++++ Given records

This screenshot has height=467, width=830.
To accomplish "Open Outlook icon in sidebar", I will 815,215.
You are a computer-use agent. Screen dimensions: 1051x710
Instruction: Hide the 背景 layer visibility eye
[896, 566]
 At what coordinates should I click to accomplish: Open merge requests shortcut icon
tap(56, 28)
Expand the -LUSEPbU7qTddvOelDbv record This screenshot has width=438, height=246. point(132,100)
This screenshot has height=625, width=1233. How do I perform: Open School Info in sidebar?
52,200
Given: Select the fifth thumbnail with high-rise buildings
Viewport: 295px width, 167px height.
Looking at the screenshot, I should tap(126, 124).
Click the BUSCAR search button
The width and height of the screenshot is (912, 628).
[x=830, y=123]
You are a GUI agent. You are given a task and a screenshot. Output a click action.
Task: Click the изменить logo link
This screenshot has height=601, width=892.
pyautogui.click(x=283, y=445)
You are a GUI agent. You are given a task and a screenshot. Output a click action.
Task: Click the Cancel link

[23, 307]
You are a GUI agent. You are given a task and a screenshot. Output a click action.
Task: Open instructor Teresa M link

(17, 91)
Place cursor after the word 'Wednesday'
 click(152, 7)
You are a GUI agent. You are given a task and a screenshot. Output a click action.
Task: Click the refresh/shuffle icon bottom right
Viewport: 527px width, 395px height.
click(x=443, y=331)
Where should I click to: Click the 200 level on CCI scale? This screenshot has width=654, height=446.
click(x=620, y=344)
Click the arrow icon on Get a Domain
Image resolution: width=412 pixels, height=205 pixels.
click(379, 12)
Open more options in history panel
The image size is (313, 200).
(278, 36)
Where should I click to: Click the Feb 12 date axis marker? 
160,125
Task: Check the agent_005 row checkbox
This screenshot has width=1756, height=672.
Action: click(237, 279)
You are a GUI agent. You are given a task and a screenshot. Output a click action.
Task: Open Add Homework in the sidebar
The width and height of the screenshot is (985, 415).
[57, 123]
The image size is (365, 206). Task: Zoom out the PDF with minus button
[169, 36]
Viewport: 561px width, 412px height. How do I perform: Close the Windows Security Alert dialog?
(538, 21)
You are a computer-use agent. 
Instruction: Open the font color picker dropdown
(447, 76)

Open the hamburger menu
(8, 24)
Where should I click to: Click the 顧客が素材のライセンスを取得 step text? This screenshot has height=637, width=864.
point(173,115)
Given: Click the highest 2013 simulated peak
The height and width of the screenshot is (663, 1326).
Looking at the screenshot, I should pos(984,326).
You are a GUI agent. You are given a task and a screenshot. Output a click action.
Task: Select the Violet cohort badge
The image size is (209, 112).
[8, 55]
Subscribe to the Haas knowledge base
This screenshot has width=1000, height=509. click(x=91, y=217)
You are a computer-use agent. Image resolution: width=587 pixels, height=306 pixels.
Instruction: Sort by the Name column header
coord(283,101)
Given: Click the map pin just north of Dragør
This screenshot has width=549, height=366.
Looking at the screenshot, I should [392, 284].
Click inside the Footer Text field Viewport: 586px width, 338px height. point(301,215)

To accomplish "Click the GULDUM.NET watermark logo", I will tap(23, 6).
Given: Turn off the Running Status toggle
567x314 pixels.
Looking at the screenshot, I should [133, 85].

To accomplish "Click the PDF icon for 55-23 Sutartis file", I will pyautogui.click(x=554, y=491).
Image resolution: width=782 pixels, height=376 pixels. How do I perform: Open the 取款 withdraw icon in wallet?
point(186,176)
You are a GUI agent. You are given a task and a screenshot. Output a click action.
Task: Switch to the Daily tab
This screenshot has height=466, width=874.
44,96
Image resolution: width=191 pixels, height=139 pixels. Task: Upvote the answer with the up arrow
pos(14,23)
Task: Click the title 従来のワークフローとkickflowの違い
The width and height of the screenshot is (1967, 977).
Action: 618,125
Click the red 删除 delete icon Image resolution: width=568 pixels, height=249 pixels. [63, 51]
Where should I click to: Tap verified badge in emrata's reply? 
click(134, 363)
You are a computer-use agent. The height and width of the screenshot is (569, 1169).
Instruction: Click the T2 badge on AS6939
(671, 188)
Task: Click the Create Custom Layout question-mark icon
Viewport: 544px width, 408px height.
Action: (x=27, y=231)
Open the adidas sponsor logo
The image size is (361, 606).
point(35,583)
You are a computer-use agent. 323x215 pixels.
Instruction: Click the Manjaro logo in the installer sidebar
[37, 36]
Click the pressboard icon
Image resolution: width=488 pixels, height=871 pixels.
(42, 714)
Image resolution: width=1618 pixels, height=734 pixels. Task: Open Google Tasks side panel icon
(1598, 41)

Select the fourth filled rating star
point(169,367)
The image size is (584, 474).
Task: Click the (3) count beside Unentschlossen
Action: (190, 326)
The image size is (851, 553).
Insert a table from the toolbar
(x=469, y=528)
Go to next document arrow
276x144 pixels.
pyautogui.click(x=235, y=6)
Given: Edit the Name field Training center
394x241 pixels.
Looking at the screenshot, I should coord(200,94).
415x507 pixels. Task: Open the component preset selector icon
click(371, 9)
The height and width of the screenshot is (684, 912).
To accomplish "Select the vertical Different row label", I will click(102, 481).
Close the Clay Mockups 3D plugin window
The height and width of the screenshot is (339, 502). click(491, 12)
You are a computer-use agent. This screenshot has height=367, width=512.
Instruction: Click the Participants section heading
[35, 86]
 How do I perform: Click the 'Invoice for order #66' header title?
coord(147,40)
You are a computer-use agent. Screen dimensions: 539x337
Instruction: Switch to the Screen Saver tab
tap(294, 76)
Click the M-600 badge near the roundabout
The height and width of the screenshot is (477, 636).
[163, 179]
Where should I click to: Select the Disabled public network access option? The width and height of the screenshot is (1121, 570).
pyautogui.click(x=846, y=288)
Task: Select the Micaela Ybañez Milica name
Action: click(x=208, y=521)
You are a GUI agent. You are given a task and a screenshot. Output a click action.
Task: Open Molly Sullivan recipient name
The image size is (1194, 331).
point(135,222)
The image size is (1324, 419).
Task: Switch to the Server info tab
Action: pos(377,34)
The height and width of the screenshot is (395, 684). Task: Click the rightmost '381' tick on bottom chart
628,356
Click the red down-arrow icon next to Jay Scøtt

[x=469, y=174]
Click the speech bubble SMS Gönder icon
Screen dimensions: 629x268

++++++++

**Work required**: Would you please copy each line of the listing that contains the word "dimensions"?

**Completed exercise**:
You are a computer-use agent. Screen dimensions: 1051x710
You are a computer-use agent. Screen dimensions: 539x337
Screen dimensions: 629x268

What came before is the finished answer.